Source:
Simplifing my Circuit

hgmjr

Joined Jan 28, 2005
9,027
Let Rb= 1k , Rc=100 and Vcc= 5v

Can anybody simplfy this circuit and explain why is Vcc-V(Rb)-V(Be)=0

Thanks
The above equation states that if you begin with the voltage applied to the circuit, 5V in this case and then you subtract the voltage drop across the resistor Rb and then you subtract the voltage across the base-emitter junction, you should end up with 0 volts.

hgmjr
 

wmodavis

Joined Oct 23, 2010
739
It is also called Kirchoff's Voltage Law. The sum of voltage drops around a loop is equal to zero.

[SIZE=+1]Kirchhoff's Voltage Law - Introduction[/SIZE]


Kirchhoff's Voltage Law - KVL - is one of two fundamental laws in electrical engineering, the other being Kirchhoff's Current Law (KCL).

Dataset extract:
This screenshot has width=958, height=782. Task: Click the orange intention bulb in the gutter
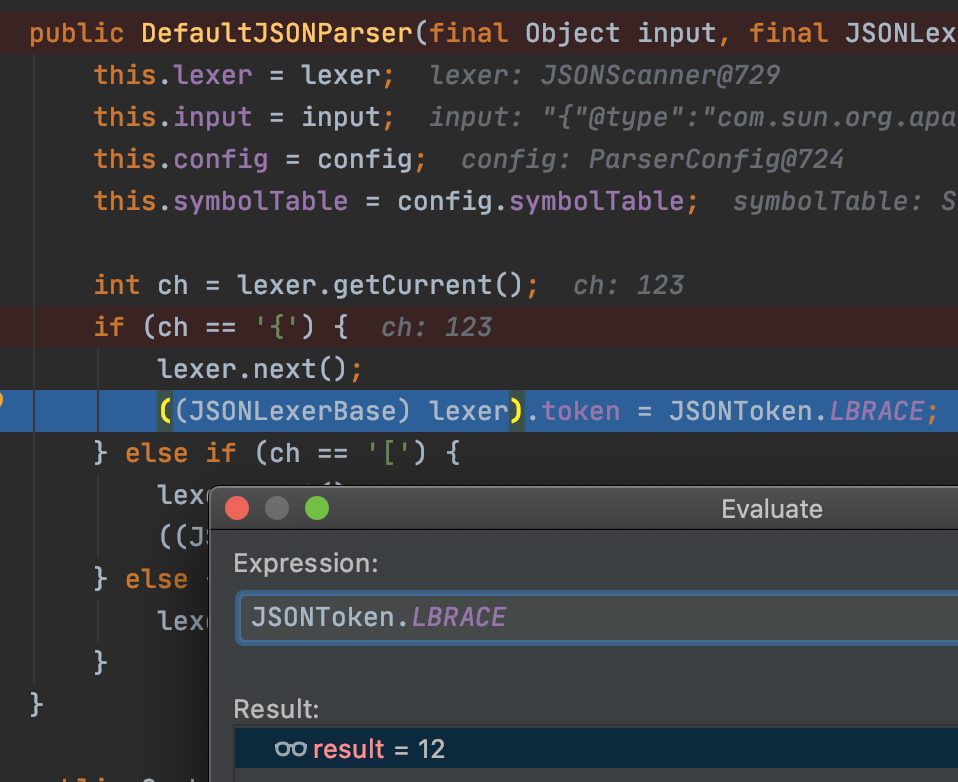3,402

Requirements:
In the forum thread on simplifying a circuit, which law is named as the other fundamental law of electrical engineering besides Kirchhoff's Voltage Law?

Output for this exercise:
Kirchhoff's Current Law (KCL).